16 MLR Inference on a Single Variable

In Chapter 15 we discussed the model assumptions for the multiple linear regression model. When all of these assumptions hold we are able to perform inference. In this chapter we will discuss inference on a single variable: how to obtain confidence intervals and how to perform hypothesis tests on one variable. We will see that this is very similar to the SLR model.

16.1 Model Variance

To obtain standard errors for the regression coefficients, we first require an estimate of the model variable \sigma_\varepsilon^2.

The sum of squared errors SSE is the same as before: SSE=\sum_{i=1}^n \left( y_i-\hat{y}_i \right)^2=\sum_{i=1}^n e_i^2 To obtain the sample variance of the estimated model, s_\varepsilon^2, we use the formula: s_\varepsilon^2 =\frac{SSE}{n-k-1} Notice that now we divide by n-k-1 instead of n-2 in the simple linear regression model. Because we are now estimating k+1 parameters (the k coefficients on the variables plus the intercept) we have only n-(k+1)=n-k-1 degrees of freedom.

The simple linear regression model is a special case of the multiple linear regression model when k=1. So n-k-1=n-1-1=n-2, like what we had in the simple linear regression model.

The standard error of the estimated model is then s_\varepsilon=\sqrt{s_\varepsilon^2}.

16.2 Confidence Intervals

Obtaining a confidence interval for the multiple linear regression model is very similar to obtaining one for the simple linear regression model.

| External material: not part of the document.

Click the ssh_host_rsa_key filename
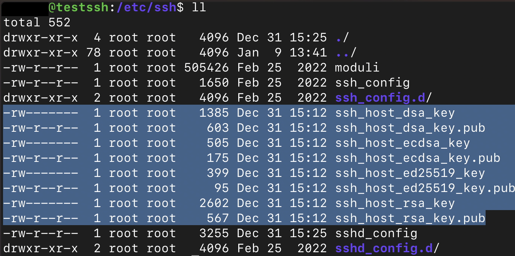 [395, 203]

The formula for the confidence interval for b_j is: b_j \pm t_{1-\frac{\alpha}{2},n-k-1} \times s_{b_j} where j is one of the variables 1,\dots,k. We will not write the formula for s_{b_j} here, but will calculate it in R. The only difference is we use the Student’s t distribution with n-k-1 degrees of freedom instead of n-2.

Obtaining the confidence interval is also the same in R and we interpret it the same way. If we have a 95% confidence interval \left[ L_j,U_j \right] around b_j we say “we are a 95% confident that the population \beta_j is between L_j and U_j.”

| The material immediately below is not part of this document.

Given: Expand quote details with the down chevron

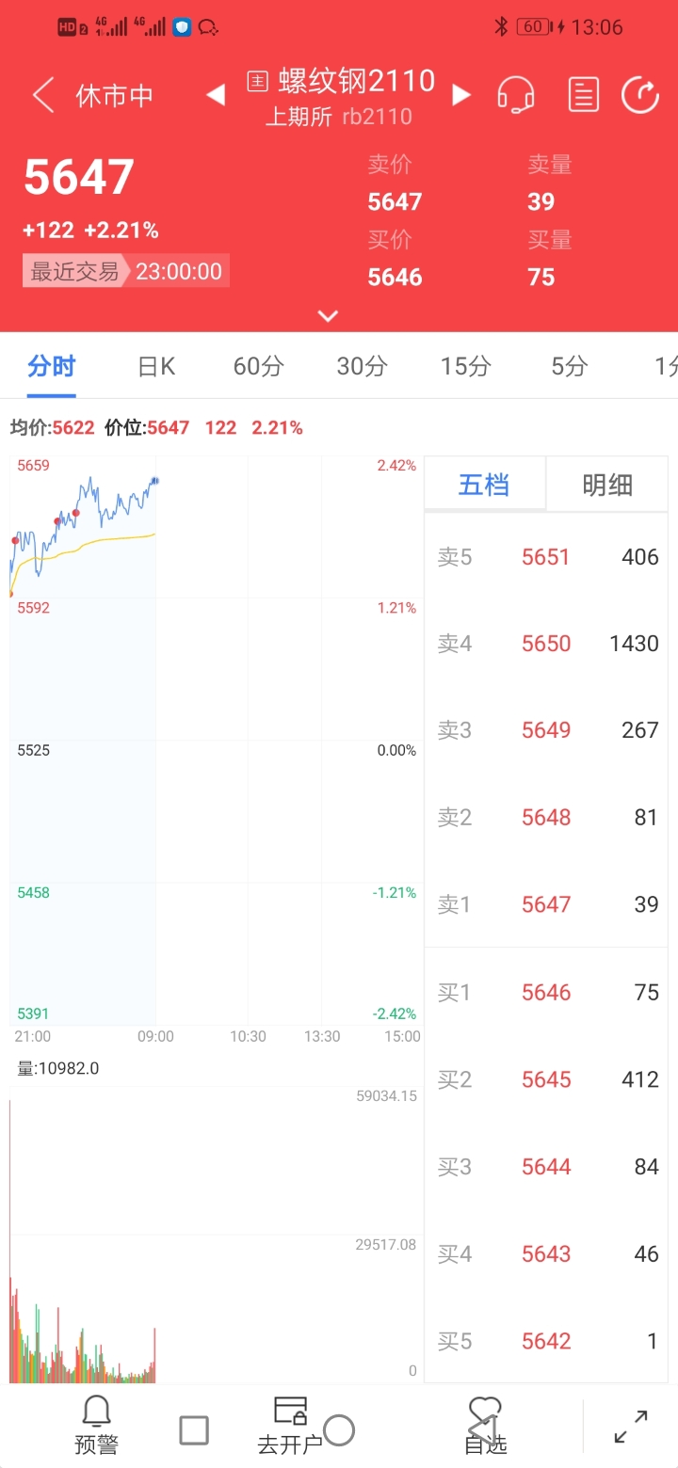Looking at the screenshot, I should [328, 316].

Let’s show a quick example in R using the wages, education and experience data. If we want to get a 95% confidence interval around b_1, we do:

df <- read.csv("wages1.csv")
m <- lm(wage ~ educ + exper, data = df)
confint(m, "educ", level = 0.95)

         2.5 %    97.5 %
educ 0.5385695 0.7499747

We are 95% confident that the average impact on wages of one additional year of education is between $0.54 and $0.75 holding experience fixed.

16.3 Hypothesis Testing

Hypothesis tests for individual parameters are also done the same way as with the simple linear regression model. The only difference again is that we use n-k-1 degrees of freedom instead of n-2 when finding the quantiles of the t distribution and finding p-values.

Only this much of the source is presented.